▸ **Work instructions**:
1. Answer these about the thread on const in JavaScript:
(a) In which browsers did the original poster try the code?
(b) Which method is recommended for freezing an array or object so it can't be modified?
(c) What error is shown when the const object named number is assigned a new object?
2. Can you duplicate a passage from the const thread word for word? Begin at the words "and when I do" and stop after "and yyy is [].".

▸ **Document segment**:
▼▼▼

I know that ES6 is not standardized yet, but a lot of browsers currently support const keyword in JS.
In spec, it is written that:
The value of a constant cannot change through re-assignment, and a
constant cannot be re-declared. Because of this, although it is
possible to declare a constant without initializing it, it would be
useless to do so.
and when I do something like this:
const xxx = 6;
xxx = 999;
xxx++;
const yyy = [];
yyy = 'string';
yyy = [15, 'a'];
I see that everything is ok: xxx is still 6 and yyy is [].
But if I do yyy.push(6); yyy.push(1); , my constant array has been changed. Right now it is [6, 1] and by the way I still can not change it with yyy = 1;.
Is this a bug, or am I missing something? I tried it in the latest chrome and FF29
The documentation states:
...constant cannot change through re-assignment
...constant cannot be re-declared
When you're adding to an array or object you're not re-assigning or re-declaring the constant, it's already declared and assigned, you're just adding to the "list" that the constant points to.
So this works fine:
const x = {};
x.foo = 'bar';
console.log(x); // {foo : 'bar'}
x.foo = 'bar2';
console.log(x); // {foo : 'bar2'}
and this:
const y = [];
y.push('foo');
console.log(y); // ['foo']
y.unshift("foo2");
console.log(y); // ['foo2', 'foo']
y.pop();
console.log(y); // ['foo2']
but neither of these:
const x = {};
x = {foo: 'bar'}; // error - re-assigning
const y = ['foo'];
const y = ['bar']; // error - re-declaring
const foo = 'bar';
foo = 'bar2'; // error - can not re-assign
var foo = 'bar3'; // error - already declared
function foo() {}; // error - already declared
This happens because your constant is actually storing a reference to the array. When you join something into your array you are not modifying your constant value, but the array it points to. The same would happen if you assigned an object to a constant and tried to modify any property of it.
If you want to freeze an array or object so it can't be modified, you can use the Object.freeze method, which is already part of ECMAScript 5.
const x = Object.freeze(['a'])
x.push('b')
console.log(x) // ["a"]
Came through this article while searching on why I was able to update an Object even after defining it as const. So the point here is that it is not the Object directly but the attributes it contains which can be updated.
For example, my Object looks like:
const number = {
id:5,
name:'Bob'
};
The above answers correctly pointed out that it's the Object which is const and not its attribute. Hence, I will be able to update the id or name by doing:
number.name = 'John';
But, I will not be able to update the Object itself like:
number = {
id:5,
name:'John'
};
TypeError: Assignment to constant variable.

▲▲▲

▸ **Recorded information**:
▼▼▼

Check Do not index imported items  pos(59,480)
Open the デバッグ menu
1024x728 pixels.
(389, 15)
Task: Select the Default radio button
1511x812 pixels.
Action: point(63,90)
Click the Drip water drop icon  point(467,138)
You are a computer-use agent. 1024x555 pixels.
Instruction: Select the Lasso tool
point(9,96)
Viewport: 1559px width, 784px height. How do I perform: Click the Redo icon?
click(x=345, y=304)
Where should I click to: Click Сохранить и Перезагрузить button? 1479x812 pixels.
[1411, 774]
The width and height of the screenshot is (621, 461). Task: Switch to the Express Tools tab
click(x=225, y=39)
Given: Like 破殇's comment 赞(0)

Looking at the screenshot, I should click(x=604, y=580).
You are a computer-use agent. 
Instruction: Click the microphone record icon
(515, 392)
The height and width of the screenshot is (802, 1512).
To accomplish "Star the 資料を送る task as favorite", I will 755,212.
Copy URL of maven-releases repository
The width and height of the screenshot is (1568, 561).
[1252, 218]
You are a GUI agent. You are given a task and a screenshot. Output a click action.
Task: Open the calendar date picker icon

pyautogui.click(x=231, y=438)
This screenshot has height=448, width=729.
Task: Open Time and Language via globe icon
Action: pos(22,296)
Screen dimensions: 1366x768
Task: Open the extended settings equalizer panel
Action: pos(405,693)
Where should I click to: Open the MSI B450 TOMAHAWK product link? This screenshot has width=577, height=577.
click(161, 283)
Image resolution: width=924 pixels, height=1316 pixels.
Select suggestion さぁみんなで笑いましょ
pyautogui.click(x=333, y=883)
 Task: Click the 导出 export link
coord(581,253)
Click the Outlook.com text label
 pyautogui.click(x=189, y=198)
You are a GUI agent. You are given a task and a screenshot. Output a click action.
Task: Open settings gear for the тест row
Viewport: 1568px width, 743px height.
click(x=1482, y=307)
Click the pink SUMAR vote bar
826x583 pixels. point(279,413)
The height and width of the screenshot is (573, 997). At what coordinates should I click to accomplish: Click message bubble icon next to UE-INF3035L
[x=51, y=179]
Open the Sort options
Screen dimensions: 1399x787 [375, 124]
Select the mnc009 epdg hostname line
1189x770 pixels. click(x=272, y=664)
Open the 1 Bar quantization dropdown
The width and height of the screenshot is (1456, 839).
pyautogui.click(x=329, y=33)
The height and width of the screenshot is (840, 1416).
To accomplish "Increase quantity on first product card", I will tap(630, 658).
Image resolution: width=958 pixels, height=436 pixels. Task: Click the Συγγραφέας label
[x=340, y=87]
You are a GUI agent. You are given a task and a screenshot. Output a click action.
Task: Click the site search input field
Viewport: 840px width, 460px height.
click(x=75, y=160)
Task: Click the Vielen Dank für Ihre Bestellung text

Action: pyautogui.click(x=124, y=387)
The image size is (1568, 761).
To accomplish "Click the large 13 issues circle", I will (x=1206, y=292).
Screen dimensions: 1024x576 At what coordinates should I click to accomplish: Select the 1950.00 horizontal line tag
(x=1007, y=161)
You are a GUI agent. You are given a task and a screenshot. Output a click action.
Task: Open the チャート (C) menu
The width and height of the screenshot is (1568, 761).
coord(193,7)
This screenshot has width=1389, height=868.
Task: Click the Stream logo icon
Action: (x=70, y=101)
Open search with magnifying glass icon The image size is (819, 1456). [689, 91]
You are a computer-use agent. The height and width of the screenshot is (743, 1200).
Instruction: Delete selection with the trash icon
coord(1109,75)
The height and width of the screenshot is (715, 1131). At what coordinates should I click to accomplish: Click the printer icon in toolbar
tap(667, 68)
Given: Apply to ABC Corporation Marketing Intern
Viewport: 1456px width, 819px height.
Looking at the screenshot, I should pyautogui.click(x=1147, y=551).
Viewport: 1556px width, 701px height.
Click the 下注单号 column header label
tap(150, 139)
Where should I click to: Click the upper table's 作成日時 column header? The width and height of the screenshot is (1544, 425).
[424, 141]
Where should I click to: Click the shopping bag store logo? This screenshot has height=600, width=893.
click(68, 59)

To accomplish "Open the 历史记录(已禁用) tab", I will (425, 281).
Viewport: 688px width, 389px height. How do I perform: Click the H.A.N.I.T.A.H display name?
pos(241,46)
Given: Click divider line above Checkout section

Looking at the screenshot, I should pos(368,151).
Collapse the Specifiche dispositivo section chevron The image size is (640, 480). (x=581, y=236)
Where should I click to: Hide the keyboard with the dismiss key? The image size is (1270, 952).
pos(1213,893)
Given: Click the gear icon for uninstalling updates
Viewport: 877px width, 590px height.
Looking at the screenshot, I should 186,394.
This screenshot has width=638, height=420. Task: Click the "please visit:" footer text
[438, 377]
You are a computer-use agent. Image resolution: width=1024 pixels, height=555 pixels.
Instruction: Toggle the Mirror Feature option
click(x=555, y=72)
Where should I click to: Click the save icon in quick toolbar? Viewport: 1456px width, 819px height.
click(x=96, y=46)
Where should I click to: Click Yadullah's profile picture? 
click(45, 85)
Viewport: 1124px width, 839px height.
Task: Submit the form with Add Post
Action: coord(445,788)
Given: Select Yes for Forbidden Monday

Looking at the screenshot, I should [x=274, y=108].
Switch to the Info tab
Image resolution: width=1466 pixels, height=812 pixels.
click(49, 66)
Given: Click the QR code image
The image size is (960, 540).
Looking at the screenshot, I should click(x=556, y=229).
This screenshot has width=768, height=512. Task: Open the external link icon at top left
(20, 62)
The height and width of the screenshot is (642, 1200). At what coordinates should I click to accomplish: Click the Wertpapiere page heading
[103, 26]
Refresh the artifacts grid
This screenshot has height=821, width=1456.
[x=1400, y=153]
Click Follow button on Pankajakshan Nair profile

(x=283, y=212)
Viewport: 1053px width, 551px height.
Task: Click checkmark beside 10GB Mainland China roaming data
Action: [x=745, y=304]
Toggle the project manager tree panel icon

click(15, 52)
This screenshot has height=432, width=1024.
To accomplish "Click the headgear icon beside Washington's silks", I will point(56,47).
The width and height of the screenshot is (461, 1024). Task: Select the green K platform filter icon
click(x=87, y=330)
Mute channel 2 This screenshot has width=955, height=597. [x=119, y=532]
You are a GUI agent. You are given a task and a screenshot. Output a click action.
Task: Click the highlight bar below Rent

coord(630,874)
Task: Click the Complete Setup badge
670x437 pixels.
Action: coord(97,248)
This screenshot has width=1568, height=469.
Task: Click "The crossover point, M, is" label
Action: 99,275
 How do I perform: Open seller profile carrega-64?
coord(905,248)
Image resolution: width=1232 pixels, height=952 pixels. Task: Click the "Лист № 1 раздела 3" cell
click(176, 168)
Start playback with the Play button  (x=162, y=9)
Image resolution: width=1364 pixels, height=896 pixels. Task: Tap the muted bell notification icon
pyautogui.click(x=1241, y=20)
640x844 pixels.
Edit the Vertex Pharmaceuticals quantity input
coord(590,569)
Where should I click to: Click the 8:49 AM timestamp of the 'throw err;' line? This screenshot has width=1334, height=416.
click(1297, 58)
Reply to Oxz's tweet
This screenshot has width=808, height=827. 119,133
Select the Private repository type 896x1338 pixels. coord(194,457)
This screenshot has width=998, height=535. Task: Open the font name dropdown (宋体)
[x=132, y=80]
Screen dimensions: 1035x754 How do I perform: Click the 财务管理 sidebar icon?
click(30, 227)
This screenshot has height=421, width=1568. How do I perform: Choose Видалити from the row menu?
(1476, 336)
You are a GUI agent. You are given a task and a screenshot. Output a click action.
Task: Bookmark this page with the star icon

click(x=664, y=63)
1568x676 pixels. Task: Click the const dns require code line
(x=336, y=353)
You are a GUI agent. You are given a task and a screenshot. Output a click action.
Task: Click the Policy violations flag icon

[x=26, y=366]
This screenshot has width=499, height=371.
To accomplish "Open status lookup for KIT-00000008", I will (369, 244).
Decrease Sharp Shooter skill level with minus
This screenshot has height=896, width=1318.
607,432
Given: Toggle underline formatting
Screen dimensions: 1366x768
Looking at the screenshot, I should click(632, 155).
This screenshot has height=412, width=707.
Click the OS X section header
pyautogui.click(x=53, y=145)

▲▲▲

▸ **Results**:
1.
(a) The latest Chrome and FF29.
(b) Object.freeze, which is already part of ECMAScript 5.
(c) TypeError: Assignment to constant variable.

2.
and when I do something like this:
const xxx = 6;
xxx = 999;
xxx++;
const yyy = [];
yyy = 'string';
yyy = [15, 'a'];
I see that everything is ok: xxx is still 6 and yyy is [].